This post is part of the Portraits of Place series.
View of Civic Center Plaza from Library Terrace.
Wednesday, January 19, 2011 was my first day out with El Carrito – a mobile public participation cart on wheels. At four in the afternoon, I gathered with Raons Publiques in the Civic Center Plaza of Fort Pienc ready to engage residents about public space. The Plaza is a node of expansion along Carrer de Ribes, a small street running diagonally across Cerdá’s famous chamfered blocks in Barcelona’s Eixample. This street, in fact, was here long before the expansion of the city, when the area of study was a Fort and the street led to outlying villages, but more on the history of the zone later.
Civic Center Plaza of Fort Pienc Location Map.
On Wednesday afternoon, a day after arriving in Barcelona for the first time, I only knew what I saw with my eyes. The first thing that struck me was the many places to sit in the plaza, in a variety of orientations. On the north-west side at least two bars added their own seating to the mix; the opposite side included a grocery market, the public library and an elementary school. It was clear, even before many people swelled into the plaza, that this was a central area in the barrio (neighborhood).
El Carrito in front of Elementary School, Civic Center Plaza and Neighborhood Model.
What is Participation?
El Carrito is equipped with a model of the barrio (neighborhood), forms and maps to be filled out by participants and lots of colors. A pin marks the spot of our current location on the neighborhood model. This pin is an important point of reference that bridges the gap between inhabiting a real space in the barrio and then looking at space conceptually as a three-dimensional model, and then filling out a survey on a two-dimensional plan. From this starting point, the participant finds where he or she lives, explores frequented paths taken, familiar landmarks and favored spaces.
So how do residents participate? As of now, it is a three-part process. First, participants use the model of the neighborhood to orient themselves, next a conversation ensues between the resident and a Raons Publiques member, and finally, the participant completes the following form:
Participation Form, by Raons Publiques. Click map image to view full size.
The form begins with basic demographic information regarding the age, profession and length of residency in the neighborhood of each participant. Then participants answer three questions: what are three things they like in the neighborhood; what are three things they would change in the neighborhood; and what is a vision they have for the neighborhood. The second question is of particular significance because it does not simply ask for problems in the neighborhood, but rather, it encourages residents to imagine changes in their environment. One of the main points of this survey is to foster the idea that the built environment can be improved.
After these written questions, the survey prompts the participant to use the map and locate one’s home, and draw, in different colors, their primary paths, most frequented destinations and modes of transport used.
Most people often stop after the written part; perhaps because people are not used to communicating by drawing on maps as much as by writing. This is the part where dialogue becomes important once more and Raons Publiques members help participants really visualize their daily activities in the neighborhood on the abstracted map.

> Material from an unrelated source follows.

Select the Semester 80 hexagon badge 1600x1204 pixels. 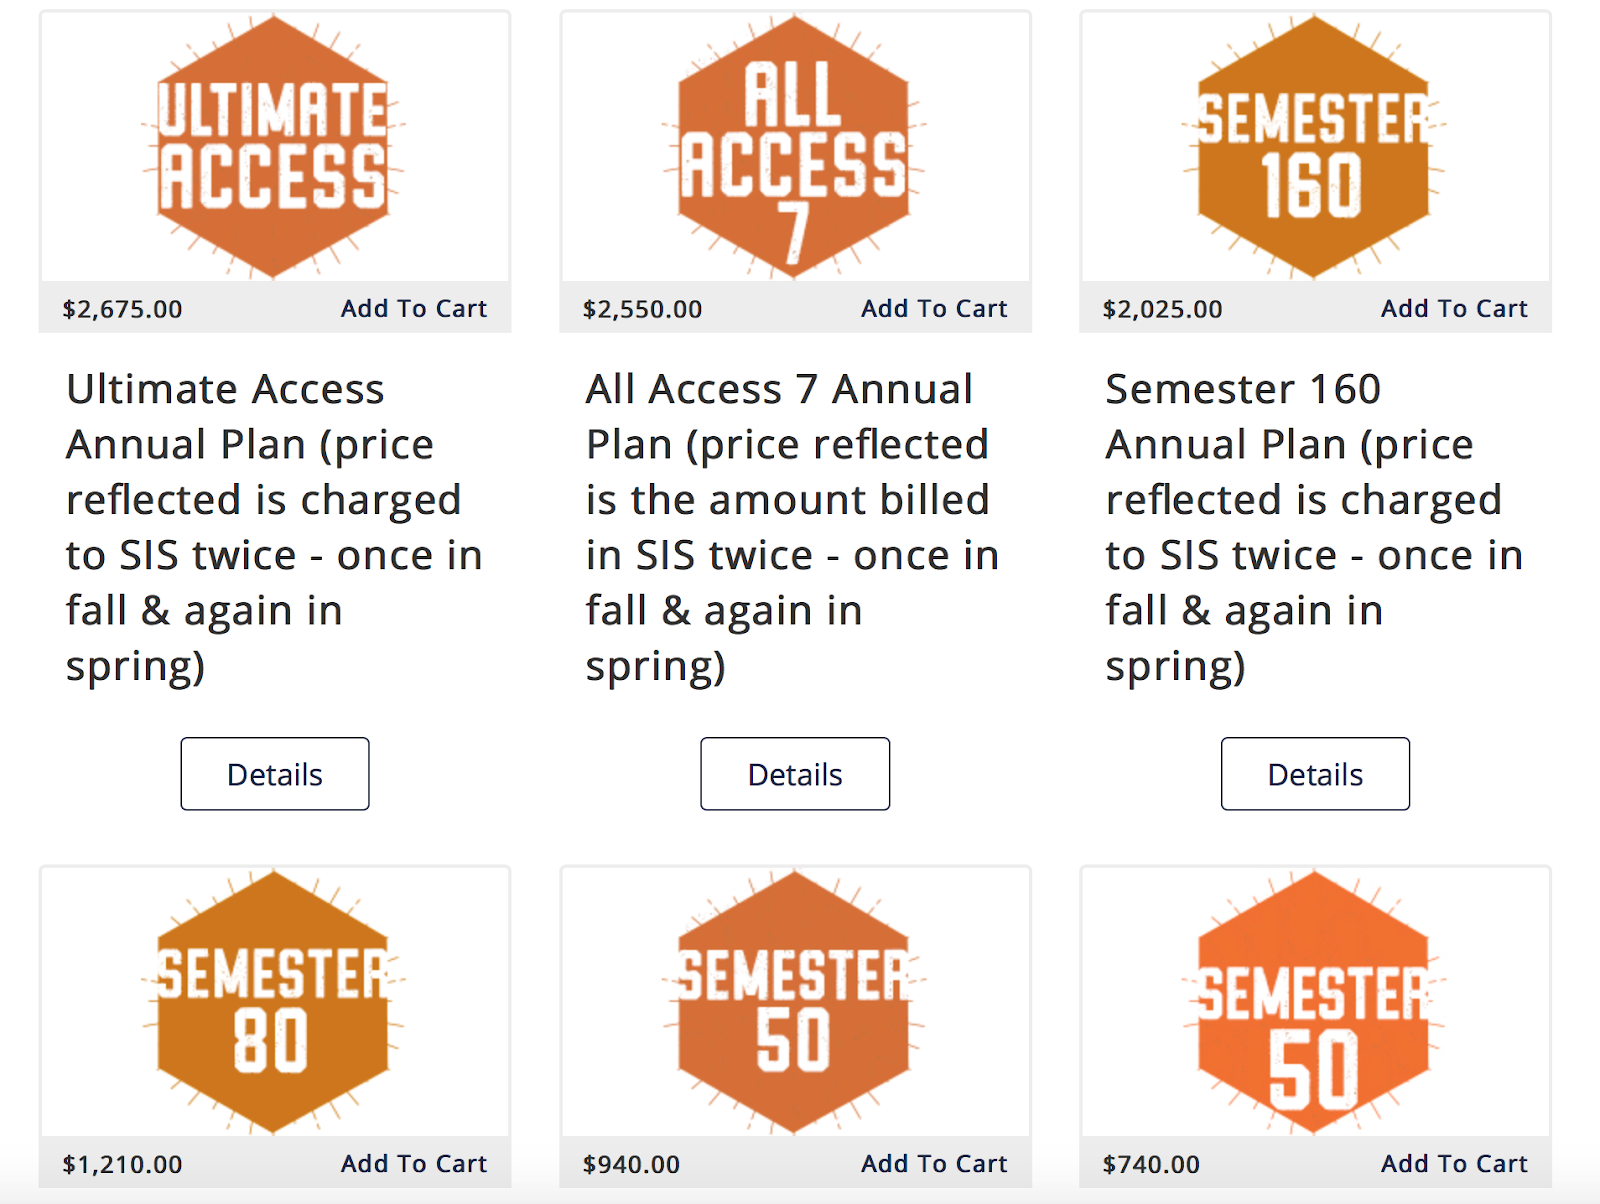click(274, 1002)
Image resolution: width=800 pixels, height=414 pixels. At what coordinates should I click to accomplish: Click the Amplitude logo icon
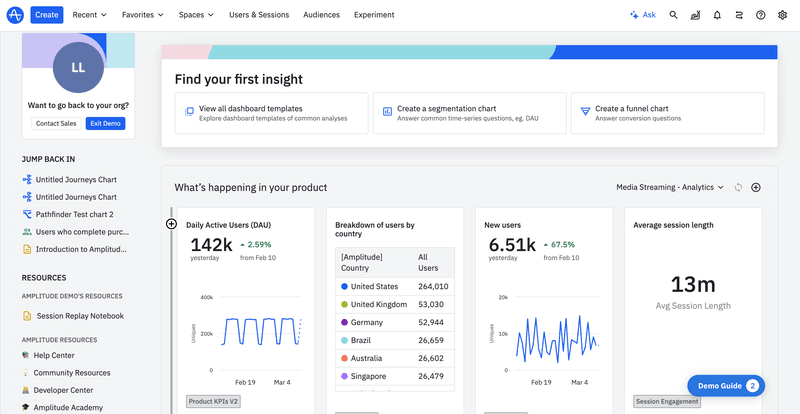point(14,15)
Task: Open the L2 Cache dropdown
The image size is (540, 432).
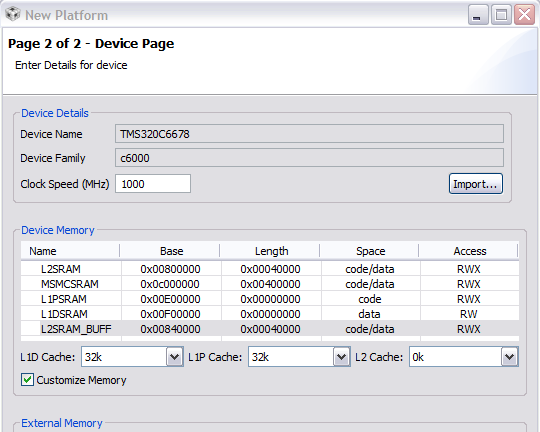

Another important aspect, also drawn on the map, is the perceived boundary of Fort Pienc. Although there is an administrative limit to the neighborhood, the perceived limits of residents that actually use the area reveals the parts of the neighborhood that effectively act as edges. For instance, a street can be a thoroughfare for city traffic while also bisecting the local area. All this information is compiled and spatailized, documented on maps of the area rather than as written data.
Of course, the participation process is not so linear, and the various stages often overlap. Children especially enjoy spending time playing with the model; they write “mi casa,” or other significant markers and construct flags with the pins that quickly populate the model.
Participation After School.
Purpose of Participation
The purpose of participation is to give people a chance to be part of the changes in their living environment. Resident involvement effectively increases the feeling of ownership (and hopefully stewardship) from the private home to the public limits of the neighborhood. On a large scale, this opens the dialogue regarding the relationship between municipal and local urban systems. For instance, one of the issues I will address in a future post is the benefit of the National Theatre, constructed in Fort Pienc in 1997.
The analytical rationale of the activity is two-fold: One, to create a dialogue by engaging people in participation; two, to gather potentially pertinent information. In this way, “we” (potential planners, designers and general movers and shakers of the urban domain) can get to know the people most affected by urban change and vice versa. The simple presence of El Carrito, a scale-model of the Fort Pienc neighborhood on display for orientation, and three members of the group were enough to entice a surprising number of people to stop and inquire as to what “this was all about.” As I am learning, people in Barcelona are quite curious. Once school got out that day, we moved El Carrito closer to the entrance and were literally enveloped by scores of children and parents incredibly excited to participate.
El Carrito establishing a Presence in the Neighborhood.
Saturday, January 22 was the third appearance of El Carrito in the center plaza of the barrio. As the people of the neighborhood continue to see El Carrito in their most populated public space, they will hopefully get used to its presence; perhaps its symbol will prompt people to think about the space of their barrio at other times as well. In a sense, because not every participant’s input can be objectively documented, a lot is also accomplished by simply instilling a new curiosity about the possibility of changing the surrounding environment.